Items from a dataset

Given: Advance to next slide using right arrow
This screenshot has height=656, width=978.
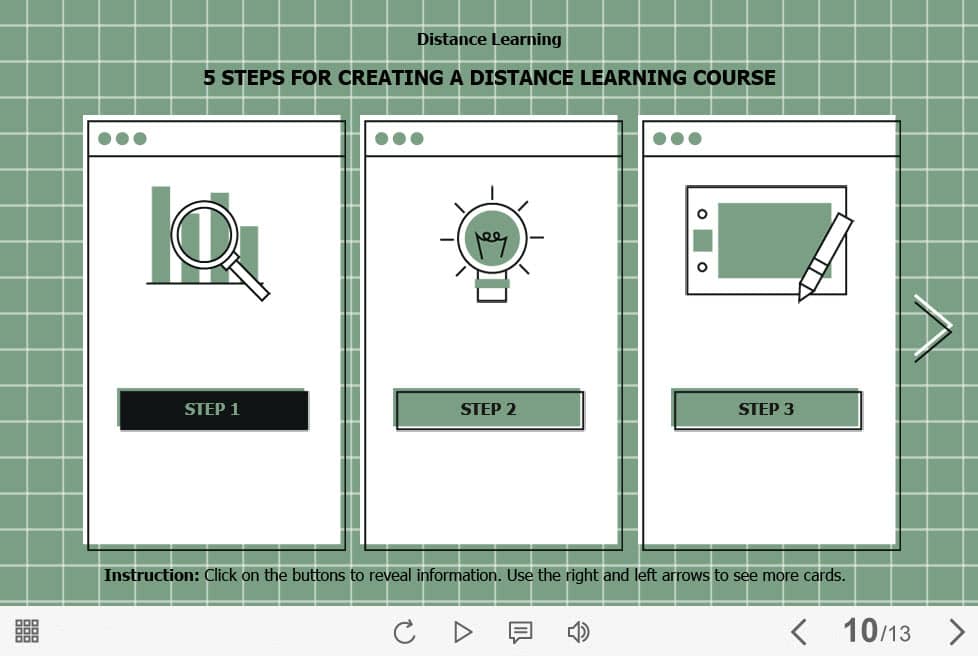Looking at the screenshot, I should click(956, 632).
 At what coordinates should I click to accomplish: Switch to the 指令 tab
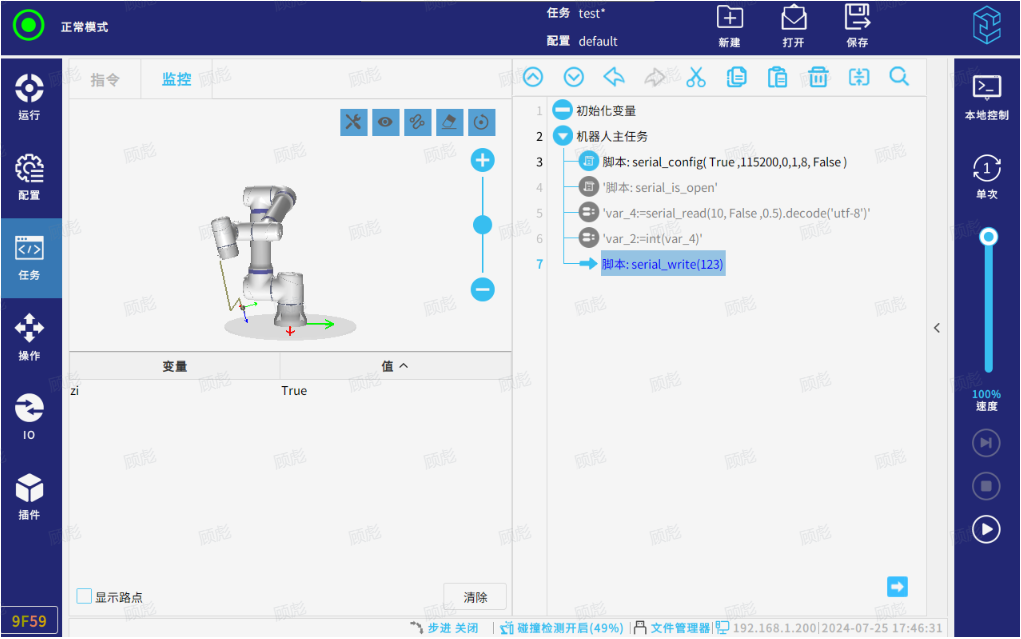(x=105, y=80)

**What you will do**:
From the first line to the last, restate the entries exactly, without pictures.

**Your response**:
Given: Advance to next slide using right arrow
This screenshot has height=656, width=978.
Looking at the screenshot, I should click(956, 632).
 At what coordinates should I click to accomplish: Switch to the 指令 tab
(x=105, y=80)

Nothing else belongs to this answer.